Come to think of it, AS's booze would make a great fire starter!  That being said, when I'm out camping I usually use a long barreled charcoal starter...you know, like a big lighter?  Matches and my Strike Force are my back-up.  As far as matches go, I like the MRE book matches as they're damp-resistance.  I keep them in a qt. size zip-lock.   :clap:  :clap:  :clap:

----------


## Alaskan Survivalist

You're funny Sarge! Knowing this is your way of showing your affection I'm as honored as BG....and we all know how you truely feel about him.

----------


## shiftyer1

As....I used a zippo for many years,  one day I ran out of fluid to refill it and just never bought more.  You said you've been using one for 40 years so you know that it's going to run out of fluid when you need a smoke the most.  Doesn't it make sense to carry another form of lighting a fire?  Odds are you'll never need to make a fire with a 9 volt and steel wool and i'd never carry such a combo with me but it's nice to know you can.  

I've become somewhat interested in learning different ways to make fire,  if for no other reason than to know I can.

----------


## 1stimestar

I carry both.  Matches work better for getting to the underlying tinder in a pile of firewood.  Lighters are handier for all the above mentioned reasons.  BUT, lighters don't work once they get down to a certain temp.  So if I am out in the winter, I also make sure to have matches.  As a smoker I carry my cigs and lighter in an outside pocket for easy access but have to put my lighter in my glove for a while to warm up enough to light.

----------


## crashdive123

1stimestar - You're talking about Bic type lighters right?  While it is true that the butane must be warmed up a bit, a Zippo will work in cold conditions without pre-heating.

----------


## Alaskan Survivalist

> 1stimestar - You're talking about Bic type lighters right?  While it is true that the butane must be warmed up a bit, a Zippo will work in cold conditions without pre-heating.

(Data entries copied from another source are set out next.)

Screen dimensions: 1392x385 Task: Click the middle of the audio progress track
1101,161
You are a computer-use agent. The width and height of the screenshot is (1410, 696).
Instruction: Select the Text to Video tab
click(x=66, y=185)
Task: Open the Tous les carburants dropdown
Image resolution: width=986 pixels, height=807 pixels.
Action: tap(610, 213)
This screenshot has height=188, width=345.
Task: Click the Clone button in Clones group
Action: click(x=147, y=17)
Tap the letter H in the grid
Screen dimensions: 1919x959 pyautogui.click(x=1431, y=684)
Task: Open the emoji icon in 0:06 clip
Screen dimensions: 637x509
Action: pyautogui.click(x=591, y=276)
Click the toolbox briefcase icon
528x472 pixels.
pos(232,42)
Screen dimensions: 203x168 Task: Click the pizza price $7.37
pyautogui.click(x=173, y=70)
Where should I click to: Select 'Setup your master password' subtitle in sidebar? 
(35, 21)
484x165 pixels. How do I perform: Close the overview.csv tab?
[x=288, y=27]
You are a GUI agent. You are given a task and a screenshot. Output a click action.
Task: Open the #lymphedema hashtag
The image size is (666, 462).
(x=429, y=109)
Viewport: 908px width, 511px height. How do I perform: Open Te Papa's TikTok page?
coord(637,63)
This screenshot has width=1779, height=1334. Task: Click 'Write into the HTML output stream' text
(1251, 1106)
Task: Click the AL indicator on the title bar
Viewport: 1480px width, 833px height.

Sorry Crash, that's just not so here. We may have a different concept of cold but I often have to warm mine up to get it to work. I think we need to define cold.

----------


## crashdive123

Are you using regular zippo fuel?

----------


## Alaskan Survivalist

> Are you using regular zippo fuel?


When my wife picks it up. I don't like the steel cans and always choose Ronsonal for its plastic container. They warm up easy by just putting it in front pants pocket. Outside pockets at -20 don't cut it.

----------


## crashdive123

I've never had any issues in the cold, but admittedly I have not experienced the extremes that you do.

----------


## 1stimestar

I haven't tried zippos, yes talking about a plain old Bic.  By cold I am referring to something colder then -20F.

----------


## valleysailor

_"I don't see how people can eat okra. I know it is food but my system rejects it because I have not been raised on it."_
WHAT?  No gumbo in a survival sitch?  Then I ain't doing it!!   :Wink:

----------


## EdD270

I normally carry matches in a waterproof container, and a Bic, and either a ferro rod or mag bar. I usually use the Bic for starting fires, but if it don't work I go for the matches. If they fail, I go for the ferro rod/mag bar. If that fails I make a drill and try that. If that fails I freeze/starve to death. Oh, well, that's life in the wilderness.

----------


## fortbuilder

@EdD270 You could resort to using the ice to start your fire.  How???  Form a lense in the palm of your hands from the ice and use it like a magnifying glass, it works.

----------


## crashdive123

> @EdD270 You could resort to using the ice to start your fire.  How???  Form a lense in the palm of your hands from the ice and use it like a magnifying glass, it works.


Two things come to mind.

1.  He lives in Arizona.
2.  How many fires have you personally started using this method?

----------


## Sarge47

> Two things come to mind.
> 
> 1.  He lives in Arizona.
> 2.  How many fires have you personally started using this method?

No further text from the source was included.